Fuera lo que fuera, no tenía nada que ver conmigo.
El lunes por la mañana, Roy nos llevó a la sede de la sucursal de Singapore.
Jaclyn llevaba un traje blanco impecable, toda profesional, como si la versión emocionada del fin de semana nunca hubiera existido.
Su saludo fue tan formal que me dio escalofríos.
“Bienvenido, señor Hastings.
Es un verdadero honor tenerlo aquí.”
Lochlan le echó una ojeada rápida y luego saludó con calma al equipo de gerencia superior que aguardaba.
Pasamos el día completo allí: reuniones, reportes, balances, actualizaciones de proyectos.
A las seis, Jaclyn organizó una cena en un restaurante local bastante popular.
También asistieron el subgerente y el jefe de finanzas.
Kai y yo participamos, pero cuando la conversación cambió a temas personales en el bar, nos escabullimos con elegancia.
Después de un día así, estaba fundida.
Mayfair Global no tenía ramas energéticas, así que este sector de renovables me tenía medio perdida entre siglas raras y terminología técnica.
Y encima, el Singlish me tenía confundida más de una vez.
Como cuando alguien dijo que el proyecto tenía que hacerse “chop chop”, y yo pensando que eso significaba cancelarlo, no lo contrario.
Kai rió.
“Sí, también hablan rapidísimo.
Pero uno se acostumbra.
Si crees que el Singlish es complicado, deberías escuchar a alguien de Glasgow.”
Sonreí.
Kai miró de reojo hacia el bar, luego se inclinó un poco y me susurró: “Jaclyn hoy parece otra persona, ¿no?”
“Totalmente.
Sabe separar el trabajo de lo personal, bien por ella.”

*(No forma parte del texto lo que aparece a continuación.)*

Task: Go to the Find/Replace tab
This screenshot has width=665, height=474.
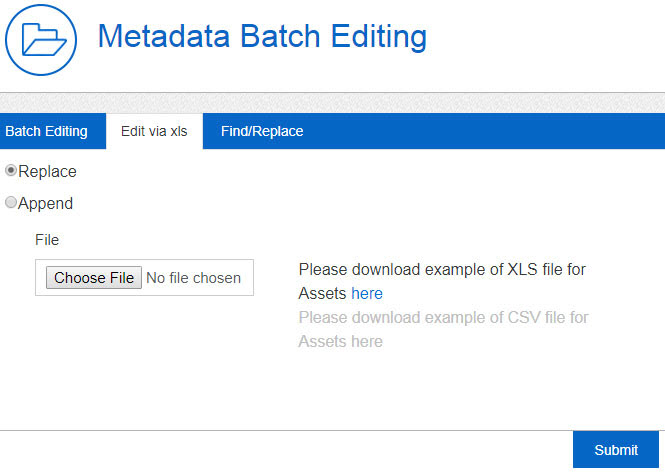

Jaclyn estuvo en todas las reuniones con la cara de póker bien puesta.
Igual, mi radar me decía que su atención estaba más en Lochlan que en los gráficos.
Kai asintió.
“Solo espero que no nos crucemos con otra ex del jefe en la próxima parada.”
Lo miré, con ganas de preguntarle si lo que él dijo sobre la historia entre Lochlan y Jaclyn era cierto, pero me aguanté.

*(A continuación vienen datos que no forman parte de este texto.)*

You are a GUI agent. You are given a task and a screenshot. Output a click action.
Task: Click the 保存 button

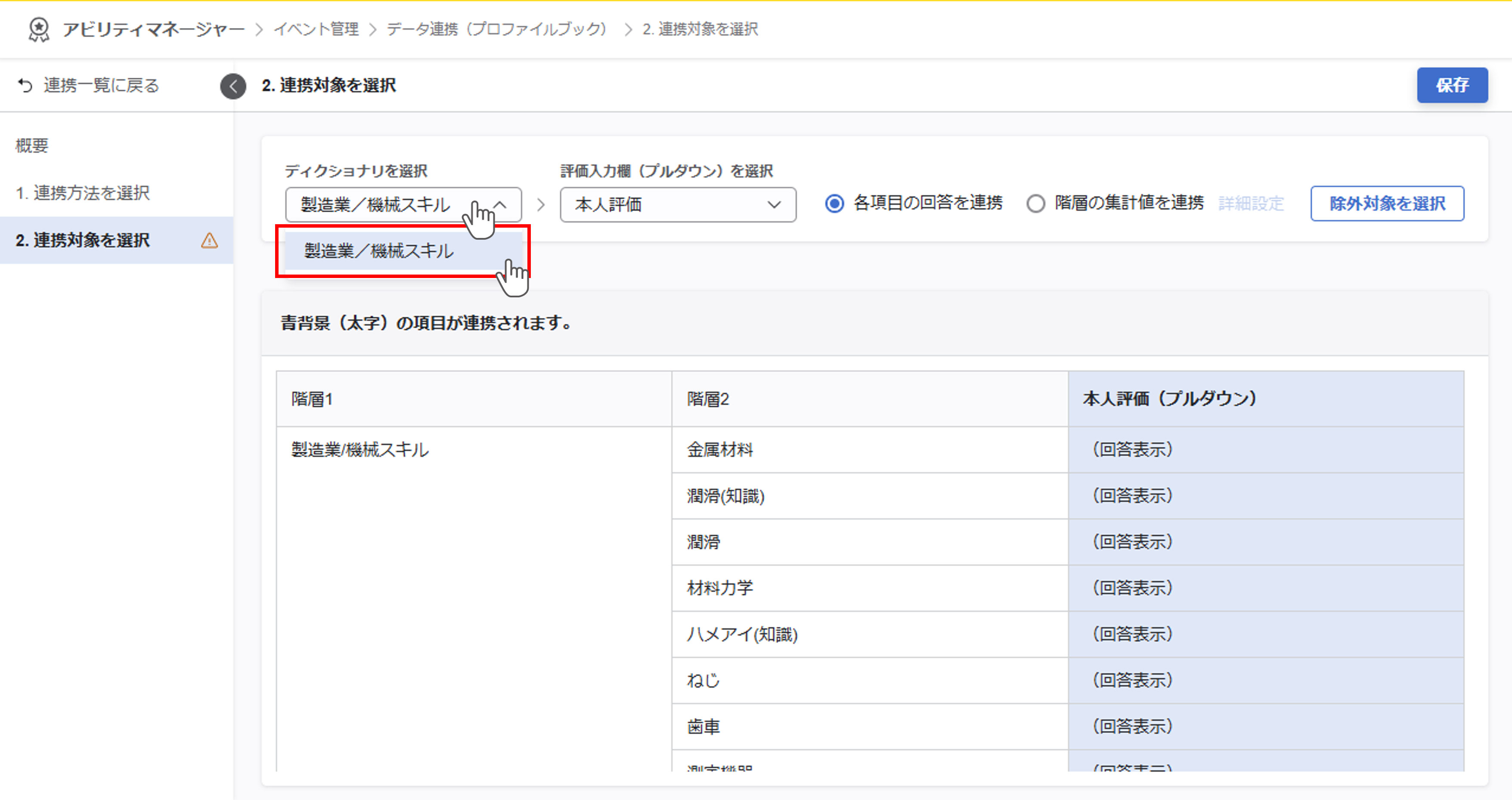pos(1452,86)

Eso implicaba contarle todo lo que Lochlan me confesó.
Kai empujó uno de los dos vasos que el mozo dejó en la mesa.
“Este es para ti.”
“Gracias.
¿Qué es?”
“Se llama Bedtime Orchid.
Mocktail de manzanilla con lavanda.
Ideal para dormir bien.” Señaló mis ojos.
“Seguís con ojeras.
¿Seguís trasnochando?”
“Sí.
Tengo mucho que estudiar.” Pasar de Mayfair Global a Velos Capital fue como tirarse al mar sin flotador.
Me falta mucho por aprender.
Hablando de eso…
Saqué mi tablet de trabajo.
“Quería preguntarte algo.”
“Dispara.”
“Es sobre la fábrica ESS.
La que produce las VRFBs.”
—Las Vanadium Redox Flow Batteries, que son lo último en almacenamiento de energía a gran escala.
“¿Qué pasa con ella?”
“Revisé los registros de nómina y asistencia rápidamente.” Le mostré los datos.
“¿Y?”
“No estoy segura, pero algo no cuadra.
La nómina y las asistencias coinciden, sí, pero en el conteo real diario en planta, siempre hay dos personas menos.
Todos los días.”
“¿En serio?” Kai revisó los archivos.
Tardó segundos en verlo.
Frunció el ceño.
“Sí.
Faltan dos personas.”
Nos miramos, comprendiendo sin decirlo.
Era bastante obvio.
Si en la nómina figuran 148 personas, pero solo 146 aparecen cada día y aún así pagan a las 148, solo podía significar una cosa.
“Alguien está haciendo trampa”, dijo Kai.